The project, located near Wellington in central western New South Wales, will deliver approximately 243 MW of solar generation capacity paired with 172 MW of battery storage, making it one of Australia’s largest DC-coupled solar and battery energy storage systems. The project announcement comes as InvestingPro analysis shows Shoals trading below its Fair Value, with 8 analysts recently revising their earnings expectations upward for the upcoming period.
PCL Construction will utilize Shoals’ string harnesses, SuperJumpers, and Super Combiners for the installation. Construction has already begun, with commercial operations expected to start in early 2027.
"The Maryvale project marks a significant milestone in Australia’s clean energy journey, showcasing the power of solar and storage integration at scale," said Jeff Tolnar, President at Shoals, according to the company’s press release.
The project aligns with Australia’s renewable energy goals, which include generating 82% of electricity from renewable sources by 2030. Once operational, the Maryvale facility will contribute to these targets while providing power to the National Electricity Market.

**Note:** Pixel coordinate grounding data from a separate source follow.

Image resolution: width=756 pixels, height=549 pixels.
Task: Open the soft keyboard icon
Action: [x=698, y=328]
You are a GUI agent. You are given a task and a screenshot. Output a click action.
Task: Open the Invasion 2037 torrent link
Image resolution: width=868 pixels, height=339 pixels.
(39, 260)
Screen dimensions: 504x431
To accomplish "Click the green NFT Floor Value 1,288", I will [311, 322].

Gopi Govindraj, PCL Country Manager for Australia, described the project as "eastern Australia’s first utility scale DC-coupled solar and battery hybrid system," combining technical innovation with clean energy transition goals.

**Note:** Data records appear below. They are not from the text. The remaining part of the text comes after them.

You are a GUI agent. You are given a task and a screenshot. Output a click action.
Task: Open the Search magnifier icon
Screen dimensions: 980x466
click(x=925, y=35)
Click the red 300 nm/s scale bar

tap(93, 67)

Gentari, which serves as the project owner, is focused on accelerating the transition to net-zero emissions in the Asia-Pacific region.

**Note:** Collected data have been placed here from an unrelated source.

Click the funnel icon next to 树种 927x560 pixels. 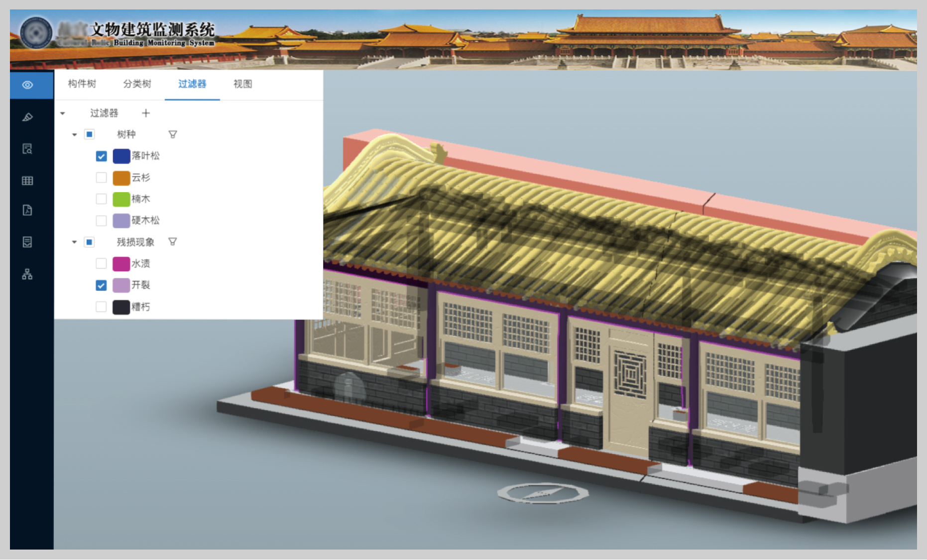173,134
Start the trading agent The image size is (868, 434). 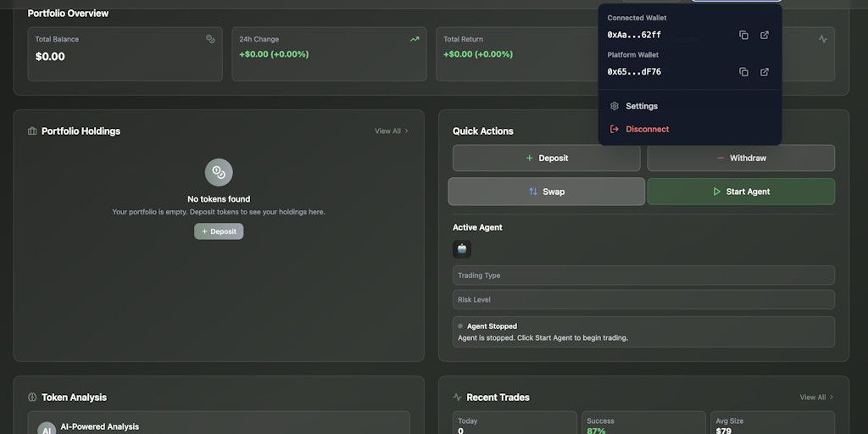(x=741, y=192)
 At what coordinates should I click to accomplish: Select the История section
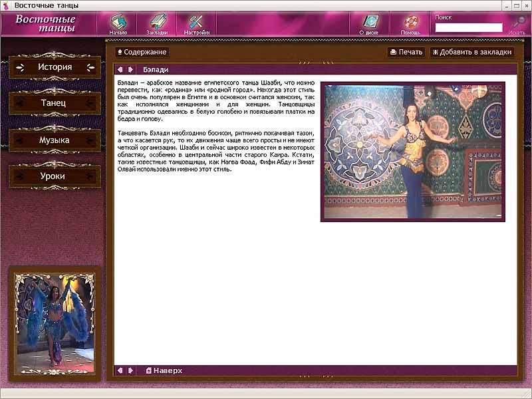point(55,67)
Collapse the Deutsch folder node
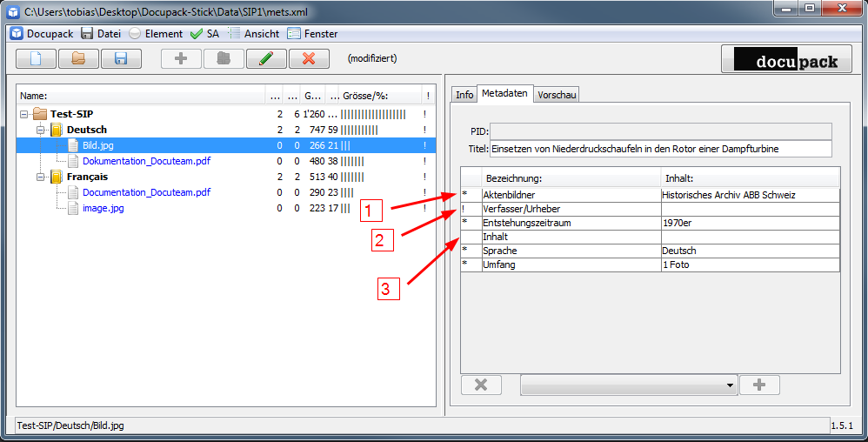The image size is (868, 442). click(x=40, y=130)
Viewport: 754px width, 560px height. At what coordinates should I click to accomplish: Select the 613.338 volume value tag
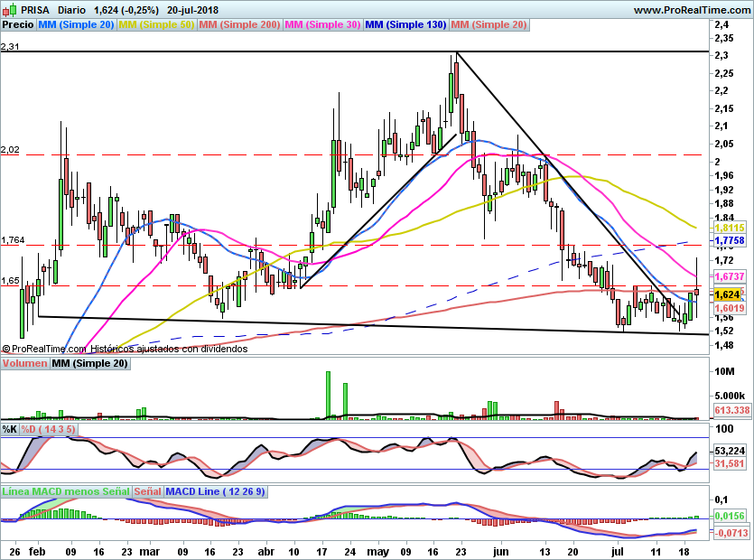pyautogui.click(x=731, y=410)
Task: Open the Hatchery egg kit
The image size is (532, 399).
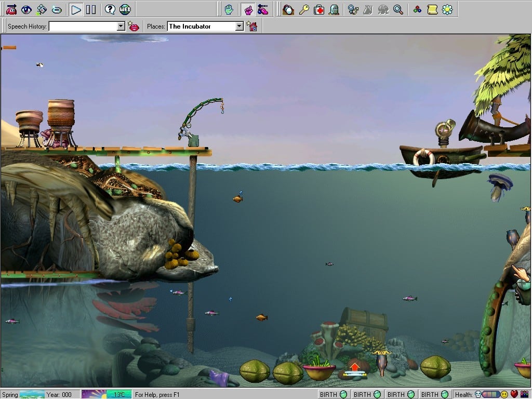Action: click(x=288, y=9)
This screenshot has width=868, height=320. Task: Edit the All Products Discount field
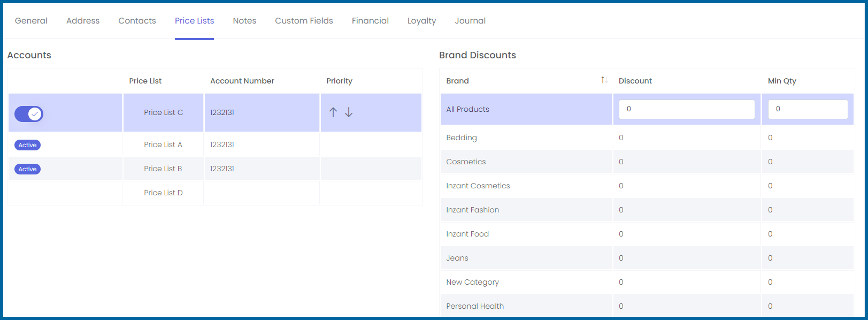click(687, 109)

The information in this article is based on a press release statement from Shoals Technologies Group. For comprehensive analysis of renewable energy stocks and access to 10+ additional ProTips for SHLS, including detailed valuation metrics and peer comparisons, visit InvestingPro, where you’ll find expert insights and the complete Pro Research Report covering what really matters about this growing clean energy company.
In other recent news, Shoals Technologies Group reported its second-quarter 2025 earnings, surpassing analysts’ expectations with an earnings per share of $0.10 compared to the forecasted $0.08, marking a 25% surprise. The company also reported revenue of $110.8 million, exceeding the anticipated $104.77 million. Following these strong results, Shoals Technologies raised its 2025 revenue guidance, indicating robust bookings and backlog growth despite challenges in the solar sector. Roth/MKM responded to these positive developments by upgrading the stock from Neutral to Buy, raising the price target to $10.00 from $5.00. UBS maintained a Buy rating but lowered its price target to $7.00, citing the margin outlook as a concern. Jefferies also adjusted its price target to $6.00 from $7.20, while maintaining a Buy rating, following the company’s strong earnings report and increased revenue outlook for fiscal year 2025. These recent developments highlight the company’s strategic positioning and potential for growth in the coming years.